Hamburg memanglah indah. Meskipun begitu, selama dua bulan ini, tidak ada pemandangan yang bisa menggoda Raveen untuk melengkungkan bibirnya. Menyadari bahwa dirinya telah bermil-mil jauh dari Lavina, Raveen semakin biru lalu berubah menjadi abu-abu. Hatinya kelabu. Hitam malah. Awan kumulunimbus kalah telak dengan suramnya Raveen saat ini.
Apalagi pekerjaan yang harus dia handle adalah sesuatu yang sangat berkaitan erat dengan Lavina. Membahas kehancuran keluarga Dawson dan mendiskusikan kekayaan yang ditinggalkan. Mungkin diskusi merupakan istilah yang terlalu halus. Tidak-tidak! Mereka tidak sedang berdiskusi. Mereka tengah berebut untuk mendapatkan harta kekayaan keluarga itu. Seperti anjing yang berebut tulang.
“Karena semua keluarga Dawson sudah tewas, maka yang menjadi masalah sekarang adalah harta warisan yang ditinggalkan tidak ada satu pun yang berhak mendapatkannya. Tapi, kabar baiknya hakim memutuskan untuk menyerahkan semuanya pada rekan bisnis keluarga Dawson, karena ternyata mereka memiliki hutang dengan semua rekannya,” seseorang membuka percakapan di ruang rapat itu.
Dua bulan ini, mereka berhasil memenangkan kasus dipengadilan. Untuk merebut kekayaan keluarga Dawson ternyata bukanlah hal yang mudah. Perdebatan, mencari bukti, memalsukan kakus dan lain sebagainya dilakukan untuk mempertahankan keserakahan mereka.
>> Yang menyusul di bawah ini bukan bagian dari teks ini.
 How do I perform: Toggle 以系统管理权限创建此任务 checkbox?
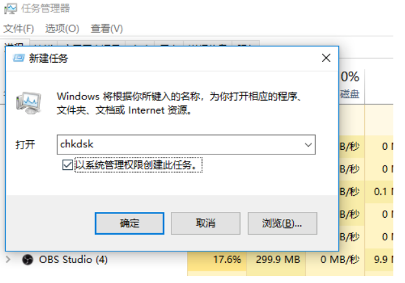[67, 165]
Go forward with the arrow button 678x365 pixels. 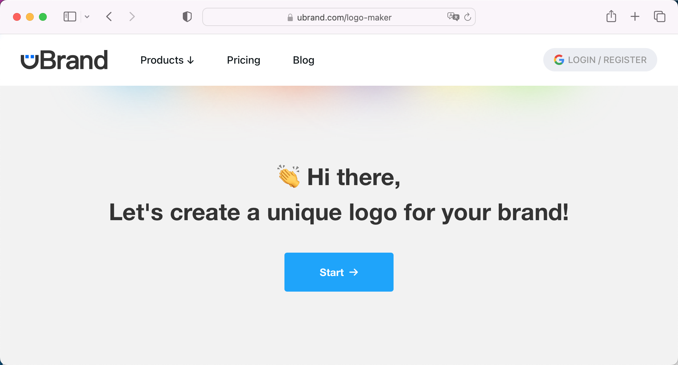[x=132, y=17]
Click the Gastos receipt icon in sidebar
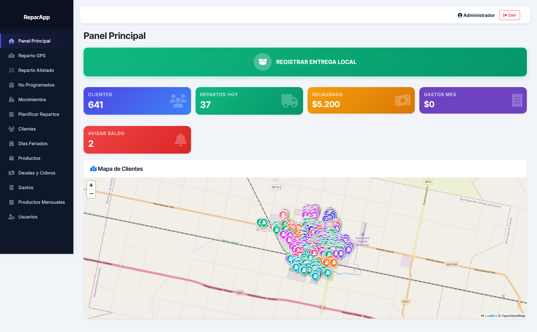537x332 pixels. 12,187
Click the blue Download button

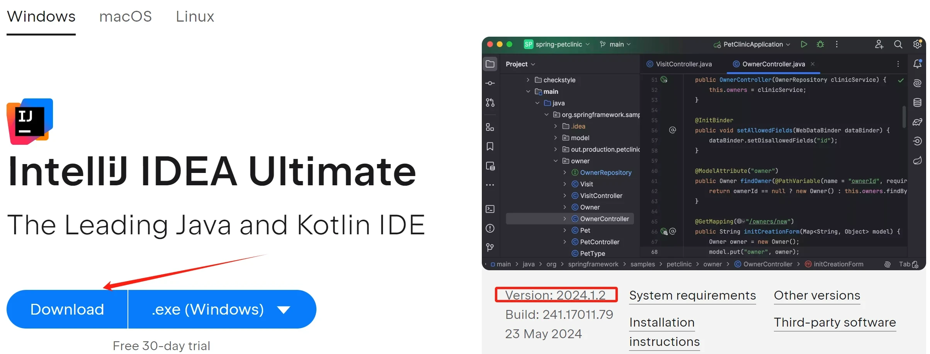[x=67, y=309]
Well, meskipun akhirnya mereka mampu mengamankan seluruh harta Dawson dengan baik.
Yang membuat rumit adalah wasiat yang ditinggalkan oleh Dawson. Keluarga itu memang tidak bisa diremehkan. Mereka memberikan dan mempercayakan wasiat itu pada firma hukum yang sangat terpercaya dan memiliki integritas yang sangat disegani. Pengacara handal yang mereka miliki juga sangat setia. Betapa baiknya pengacara itu yang tak ingin mengkhianati mantan majikannya yang sudah mati.
Hal tersebut mempersulit semua rekan bisnisnya yang ingin menguasai seluruh hartanya. Wasiatnya mengatakan bahwa jika masih ada keturunan Dawson yang tersisa, maka yang berhak memegangnya adalah keturunan itu. Kesimpulanya, jika ada satu saja keluarga Dawson yang masih hidup, maka tidak ada yang bisa memiliki apa yang mereka inginkan.
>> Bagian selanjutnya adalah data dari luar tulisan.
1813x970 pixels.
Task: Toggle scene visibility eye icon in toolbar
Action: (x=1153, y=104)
Baik Raveen maupun ayahnya mendengarkan dengan seksama. Raveen sedikit gusar, namun dirinya dengan baik menyembunyikannya. Kontrol emosinya mungkin sedikit buruk tapi cukup untuk menutupi semua rahasianya.
Sejatinya, menghabiskan waktu selama dua bulan di sini adalah sia-sia. Landergee menjadi salah satu anjing yang berebut tulang. Meskipun Landergee digadang-gadang akan memenangkan pertarungan ini dan mendapatkan semuanya, tapi tidak akan sah saat keberadaan Lavina terungkap.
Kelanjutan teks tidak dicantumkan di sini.